Decreto ‘del fare’, il primo passo

Segreteria, slider

Il mio intervento su Il resto del Carlino del 19 agosto 2013.

Il deflagrare politico e mediatico della vicenda giudiziaria di Berlusconi rischia di ‘oscurare’ due importanti traguardi del Governo Letta: la conversione in legge dei decreti ‘del fare’ e ‘lavoro’, approvati alla Camera in via definitiva la scorsa settimana. Si tratta di due provvedimenti che, pur con esigue risorse a disposizione, segnano punti concreti a favore dell’impervia operazione di aggancio della crescita per il nostro Paese. Vi sono contenute misure, per quanto parziali, in controtendenza rispetto ad una deriva del Paese, non ancora arrestata, figlia di un mix di fragilità strutturali intrecciate a una gravissima crisi economica tale da spingerci fino alla recessione, che troppo a lungo ci ha visto inermi, col rischio di svegliarci un giorno illuminati da una pallida alba greca. Non è mia intenzione stilare qui l’elenco dei contenuti dei due provvedimenti né sovradimensionarne la portata: sono solo un primo parziale passo concreto che prova ad invertire la spirale negativa, altri dieci ce ne saranno da fare.

Tra le tante misure approvate, penò, credo valga la pena segnalarne alcune che mi paiono particolarmente qualificanti: lo sblocco di altri 205 miliardi di pagamenti di debiti contratti nei confronti delle imprese da parte delle pubbliche amministrazioni, un passaggio indispensabile per reintrodurre liquidità e rimettere in moto l’economia; gli incentivi a nuove assunzioni attraverso gli sgravi contributivi per le imprese che assumono con contratti a tempo indeterminato giovani tra i 18 e i 29 anni; l’istituzione di un fondo per permettere alle amministrazioni di finanziare tirocini formativi; la semplificazione di alcune procedure, come ad esempio l’obbligo della pubblica amministrazione di indennizzare i cittadini in caso di ritardo nella conclusione di un procedimento amministrativo.

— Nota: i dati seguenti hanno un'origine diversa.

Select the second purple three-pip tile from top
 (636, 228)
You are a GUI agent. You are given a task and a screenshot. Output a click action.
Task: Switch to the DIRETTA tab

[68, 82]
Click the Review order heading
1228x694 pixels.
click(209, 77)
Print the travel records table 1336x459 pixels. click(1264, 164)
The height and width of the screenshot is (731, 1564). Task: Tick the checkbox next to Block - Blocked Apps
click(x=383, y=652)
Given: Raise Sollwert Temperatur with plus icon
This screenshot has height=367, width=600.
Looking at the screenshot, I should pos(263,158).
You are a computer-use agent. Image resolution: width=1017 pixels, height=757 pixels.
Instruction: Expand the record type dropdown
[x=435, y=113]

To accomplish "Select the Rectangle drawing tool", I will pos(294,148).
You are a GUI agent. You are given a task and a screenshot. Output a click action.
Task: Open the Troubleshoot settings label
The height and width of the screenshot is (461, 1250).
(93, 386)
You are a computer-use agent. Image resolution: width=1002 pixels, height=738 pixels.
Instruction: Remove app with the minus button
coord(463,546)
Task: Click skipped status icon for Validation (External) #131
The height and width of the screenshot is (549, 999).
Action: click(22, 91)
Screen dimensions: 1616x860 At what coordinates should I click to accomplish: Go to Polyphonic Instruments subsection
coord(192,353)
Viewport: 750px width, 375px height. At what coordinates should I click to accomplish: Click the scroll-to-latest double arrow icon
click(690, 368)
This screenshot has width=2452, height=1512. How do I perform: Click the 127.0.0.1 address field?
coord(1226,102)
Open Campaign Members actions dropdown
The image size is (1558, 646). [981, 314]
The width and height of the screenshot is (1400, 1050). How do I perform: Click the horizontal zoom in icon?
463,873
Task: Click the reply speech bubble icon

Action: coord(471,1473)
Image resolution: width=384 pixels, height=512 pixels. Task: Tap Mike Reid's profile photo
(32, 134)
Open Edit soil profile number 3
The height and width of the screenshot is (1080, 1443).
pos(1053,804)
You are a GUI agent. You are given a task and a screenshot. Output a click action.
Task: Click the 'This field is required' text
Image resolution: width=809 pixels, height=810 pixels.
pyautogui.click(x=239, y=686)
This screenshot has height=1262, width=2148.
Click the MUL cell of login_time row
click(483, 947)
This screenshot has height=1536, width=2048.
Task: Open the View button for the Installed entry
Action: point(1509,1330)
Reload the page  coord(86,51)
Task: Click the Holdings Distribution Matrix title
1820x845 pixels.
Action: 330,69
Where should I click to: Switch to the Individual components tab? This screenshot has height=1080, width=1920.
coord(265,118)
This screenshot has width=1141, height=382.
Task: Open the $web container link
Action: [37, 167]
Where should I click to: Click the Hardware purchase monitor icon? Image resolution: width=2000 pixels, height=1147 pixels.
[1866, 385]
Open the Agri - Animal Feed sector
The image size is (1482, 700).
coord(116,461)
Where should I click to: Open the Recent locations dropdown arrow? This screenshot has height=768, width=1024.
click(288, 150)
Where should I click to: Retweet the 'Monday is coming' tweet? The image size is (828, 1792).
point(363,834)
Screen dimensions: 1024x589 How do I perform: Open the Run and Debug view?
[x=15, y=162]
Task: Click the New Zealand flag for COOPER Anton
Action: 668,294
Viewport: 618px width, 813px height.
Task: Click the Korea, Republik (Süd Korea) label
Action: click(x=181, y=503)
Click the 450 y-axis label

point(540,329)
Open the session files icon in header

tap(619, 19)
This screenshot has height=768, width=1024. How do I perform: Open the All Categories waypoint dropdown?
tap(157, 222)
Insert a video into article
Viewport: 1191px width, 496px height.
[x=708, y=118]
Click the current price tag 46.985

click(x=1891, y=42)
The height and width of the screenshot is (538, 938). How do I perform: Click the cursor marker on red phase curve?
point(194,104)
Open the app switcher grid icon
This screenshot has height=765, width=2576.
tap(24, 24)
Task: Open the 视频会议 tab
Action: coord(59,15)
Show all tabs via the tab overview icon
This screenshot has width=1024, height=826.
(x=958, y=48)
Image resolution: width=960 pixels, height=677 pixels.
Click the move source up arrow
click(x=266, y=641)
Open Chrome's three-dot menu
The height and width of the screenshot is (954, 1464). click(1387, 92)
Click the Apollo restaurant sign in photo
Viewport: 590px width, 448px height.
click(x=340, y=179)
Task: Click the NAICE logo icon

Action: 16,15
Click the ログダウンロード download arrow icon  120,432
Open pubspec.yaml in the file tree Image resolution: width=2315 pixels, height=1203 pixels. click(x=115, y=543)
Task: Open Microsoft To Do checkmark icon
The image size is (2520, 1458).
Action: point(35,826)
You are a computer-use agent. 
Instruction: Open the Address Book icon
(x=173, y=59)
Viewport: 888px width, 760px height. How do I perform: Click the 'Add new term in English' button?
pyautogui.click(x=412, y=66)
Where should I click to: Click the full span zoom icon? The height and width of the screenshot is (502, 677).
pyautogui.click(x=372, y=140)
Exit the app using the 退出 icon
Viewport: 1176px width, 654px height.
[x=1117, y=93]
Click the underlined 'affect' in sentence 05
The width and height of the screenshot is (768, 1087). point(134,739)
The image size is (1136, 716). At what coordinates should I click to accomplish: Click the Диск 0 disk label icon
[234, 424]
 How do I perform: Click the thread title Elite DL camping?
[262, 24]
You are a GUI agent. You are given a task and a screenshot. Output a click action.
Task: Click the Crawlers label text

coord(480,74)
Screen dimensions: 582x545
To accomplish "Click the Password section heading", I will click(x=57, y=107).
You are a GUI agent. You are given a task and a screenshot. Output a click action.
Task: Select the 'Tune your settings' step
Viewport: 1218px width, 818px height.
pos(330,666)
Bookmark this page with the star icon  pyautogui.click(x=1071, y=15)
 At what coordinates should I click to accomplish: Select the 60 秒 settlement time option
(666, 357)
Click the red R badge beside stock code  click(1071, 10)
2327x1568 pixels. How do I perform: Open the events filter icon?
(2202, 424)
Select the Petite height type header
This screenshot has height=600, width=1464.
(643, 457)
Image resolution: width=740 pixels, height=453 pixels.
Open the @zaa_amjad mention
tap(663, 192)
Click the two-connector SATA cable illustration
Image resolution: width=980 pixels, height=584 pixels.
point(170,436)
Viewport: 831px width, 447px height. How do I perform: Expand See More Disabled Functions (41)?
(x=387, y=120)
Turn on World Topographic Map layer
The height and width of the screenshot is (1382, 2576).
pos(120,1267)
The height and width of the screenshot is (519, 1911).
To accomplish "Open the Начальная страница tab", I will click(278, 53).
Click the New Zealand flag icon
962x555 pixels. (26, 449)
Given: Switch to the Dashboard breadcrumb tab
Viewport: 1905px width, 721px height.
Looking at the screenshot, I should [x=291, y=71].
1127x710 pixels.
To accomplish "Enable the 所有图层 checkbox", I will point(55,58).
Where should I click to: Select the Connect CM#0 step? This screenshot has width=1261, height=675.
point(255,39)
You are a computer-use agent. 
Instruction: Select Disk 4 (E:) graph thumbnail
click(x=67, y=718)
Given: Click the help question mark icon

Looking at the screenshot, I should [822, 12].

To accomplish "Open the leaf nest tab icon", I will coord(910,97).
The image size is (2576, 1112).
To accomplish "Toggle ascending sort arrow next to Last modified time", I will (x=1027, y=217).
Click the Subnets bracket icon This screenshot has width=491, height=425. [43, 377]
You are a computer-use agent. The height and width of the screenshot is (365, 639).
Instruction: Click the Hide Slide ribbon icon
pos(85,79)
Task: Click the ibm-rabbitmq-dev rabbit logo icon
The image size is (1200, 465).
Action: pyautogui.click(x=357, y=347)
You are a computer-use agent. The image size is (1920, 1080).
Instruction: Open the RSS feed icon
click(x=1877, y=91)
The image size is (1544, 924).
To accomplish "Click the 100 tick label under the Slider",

Questi e tanti altri ancora, tra i quali mi pare giusto segnalarne uno particolarmente simbolico: il tetto nelle retribuzioni e il taglio del 25% dello stipendio dei manager pubblici. Una misura che incide poco rispetto al contenimento della spesa pubblico, ma un segnale importante in direzione dell’equità. Enrico Letta si sta muovendo all’interno di un quadro economico e politico strettissimo, per non dire angusto. Il tema non è indire ogni giorno un referendum sul Governo Letta in sé, per ripeterci che non è il governo che avremmo voluto, ma incalzarlo e misurarlo ogni giorno sul fare, guardando alla prospettiva: attuare quelle riforme indispensabili per mettere davvero in sicurezza il Paese e portarlo successivamente alle urne con una nuova legge elettorale, legge che metto ai primissimi posti dell’agenda di settembre. Al di fuori quindi di questo ruolo stringente di servizio, il governo non avrebbe senso e potrebbe chiudere i battenti oggi stesso.

Penso sia importante mettere ora sotto i riflettori i risultati, quando ci sono, rivendicando senza timidezze che ‘Si può fare‘, che le cose possono cambiare, che c’è una coerenza politica non solo possibile ma concretamente agita. Ancora una volta, drammaticamente, il tema serio della giustizia rischia di rimanere politicamente’sequestrato’ dalla vicenda di una sola persona, mentre va definitivamente ‘dissequestrato’per tornare a parlare e quindi cambiare le condizioni gravi e non più tollerabili in cui versa il funzionamento dell’amministrazione della giustizia, per milioni di italiani.